Battery-Powered Electric Vehicles
It is also commonly referred to as a battery-powered electric vehicle.
In contrast to hybrid vehicles that incorporate an internal combustion engine and an electric motor, BEVs rely solely on electrical power for their operation.
Electric vehicles have high-capacity batteries, usually lithium-ion batteries, that store electrical energy. This stored energy is then utilized to power the electric motor, enabling the vehicle to be in motion.
BEVs are known for generating no tailpipe emissions, which in turn, aids in reducing air pollution and greenhouse gas emissions.
The charging process involves connecting the device to an external power source, which may include a wall outlet or a specialized charging station. BEVs exhibit varying driving ranges contingent on their battery capacity.
However, recent advancements in battery technology have resulted in enhancements in range and charging speed, thereby rendering them progressively feasible substitutes to conventional gasoline-powered automobiles.
Hydrogen Fuel Powered Electric Vehicles
Hydrogen fuel cell vehicles (HFCVs) use electricity to power an electric motor.
This is generated by a fuel cell powered by hydrogen rather than drawing electricity directly from a battery. The fuel cell generates electricity through an electrochemical reaction in which hydrogen and oxygen are combined to generate electricity, heat, and water.
The fuel cell comprises an anode, a cathode, and an electrolyte membrane.

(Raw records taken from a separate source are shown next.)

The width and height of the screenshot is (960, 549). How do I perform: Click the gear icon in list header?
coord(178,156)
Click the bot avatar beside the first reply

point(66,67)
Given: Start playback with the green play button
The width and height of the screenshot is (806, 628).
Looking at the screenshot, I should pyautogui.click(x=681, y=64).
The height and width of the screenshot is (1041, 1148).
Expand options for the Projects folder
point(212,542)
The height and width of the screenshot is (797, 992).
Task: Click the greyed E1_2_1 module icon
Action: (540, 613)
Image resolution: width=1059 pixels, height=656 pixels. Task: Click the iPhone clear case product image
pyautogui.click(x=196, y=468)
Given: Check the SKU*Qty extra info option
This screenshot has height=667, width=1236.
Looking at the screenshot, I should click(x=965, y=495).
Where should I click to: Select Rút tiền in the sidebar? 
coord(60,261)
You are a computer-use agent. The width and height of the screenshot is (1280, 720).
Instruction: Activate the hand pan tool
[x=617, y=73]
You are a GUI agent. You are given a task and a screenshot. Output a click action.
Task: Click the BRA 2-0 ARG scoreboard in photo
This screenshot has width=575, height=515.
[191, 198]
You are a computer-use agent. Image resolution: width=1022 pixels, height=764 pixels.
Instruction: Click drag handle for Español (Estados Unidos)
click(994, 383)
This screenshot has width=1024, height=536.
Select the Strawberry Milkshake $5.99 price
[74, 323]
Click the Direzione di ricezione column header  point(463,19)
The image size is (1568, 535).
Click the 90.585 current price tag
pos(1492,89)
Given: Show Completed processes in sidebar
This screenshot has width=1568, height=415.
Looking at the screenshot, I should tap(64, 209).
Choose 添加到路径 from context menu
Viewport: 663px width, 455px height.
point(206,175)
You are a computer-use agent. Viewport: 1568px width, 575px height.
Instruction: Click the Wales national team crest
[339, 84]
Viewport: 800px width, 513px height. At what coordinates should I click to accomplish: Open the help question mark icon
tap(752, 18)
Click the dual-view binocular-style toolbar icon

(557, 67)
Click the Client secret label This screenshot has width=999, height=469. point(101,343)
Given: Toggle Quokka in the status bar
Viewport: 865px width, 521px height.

In general terms, hydrogen enters the fuel cell through the anode, splitting into electrons and protons.
Hydrogen ions pass through the electrolyte, which forces the electrons through a circuit, generating an electric current and excess heat.
Oxygen entering the cathode combines with electrons from the electrical circuit and the hydrogen ions that have passed through the electrolyte from the anode, creating a harmless emission of H2O.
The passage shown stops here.